Airflow through the human nose is more complicated than that over a jumbo jet’s wing

Winter colds can give you a blocked up nose that stops you smelling chimney smoke, roasting chestnuts, warming winter puddings and the other seasonal scents.

Now researchers funded by the Biotechnology and Biological Sciences Research Council (BBSRC) have not only discovered how air moves through the nose bringing you those smells but their work may lead to new ways of unblocking it and helping you to breathe more easily. They have even found that the airflow through the human nose is more complicated than that over a jumbo jet’s wing.

The scientists at Imperial College London have combined biological mechanics and aeronautical engineering to construct transparent 3D models of the nose. By running water or a special refractive-index-matched fluid through the models they have been able to map the flow pattern through the nasal cavity to work out where air goes when you breathe in. Tiny coloured beads circulate through the model nose to simulate airflow and this is captured on fast digital cameras. Professor Bob Schroter who jointly leads the research said, “From quiet breathing to rapid sniffing, we want to know exactly what is happening.”

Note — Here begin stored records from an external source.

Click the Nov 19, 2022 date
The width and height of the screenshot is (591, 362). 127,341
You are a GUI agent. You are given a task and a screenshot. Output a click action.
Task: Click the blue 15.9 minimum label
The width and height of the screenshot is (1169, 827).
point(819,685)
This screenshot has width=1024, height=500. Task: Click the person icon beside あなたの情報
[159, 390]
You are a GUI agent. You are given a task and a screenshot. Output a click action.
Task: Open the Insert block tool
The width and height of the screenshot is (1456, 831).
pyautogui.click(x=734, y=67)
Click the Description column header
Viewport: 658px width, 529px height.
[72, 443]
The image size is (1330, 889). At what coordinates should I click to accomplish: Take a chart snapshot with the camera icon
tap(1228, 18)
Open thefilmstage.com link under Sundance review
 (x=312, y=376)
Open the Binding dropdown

The fluid dynamics of the nose is one of the most complex in the body, even more so than the flow of blood through the heart, with anatomical structures that cause eddies, whirls and recirculation.

Dr Denis Doorly, the other principal researcher, said, “People are used to the flows around an aeroplane being complicated but that is in some ways simpler than understanding the flows inside the nose. The geometry of the nose is highly complex, with no straight lines or simple curves like an aircraft wing and the regime of airflow is not simply laminar or turbulent.”

The research has mapped the flow of air around anatomical landmarks in the nose, such as the conchae and has discovered why we need to breathe deeply to smell a flower. Our sense of smell relies on a sample of air reaching the olfactory bulb at the top of the nose and that requires a sharp breathe and a high velocity shot of air to reach it. The Imperial scientists have found that the geometry of the nose causes the air to eddy around in the vicinity of the bulb so you can smell the flower.

The research is a significant step forward from what had been learned about the nose from studying cadavers and animals, and may soon be helping surgeons plan their operations and drug companies to develop new ways of delivering drugs through the nose straight into the bloodstream – as well as new products to unblock the nose.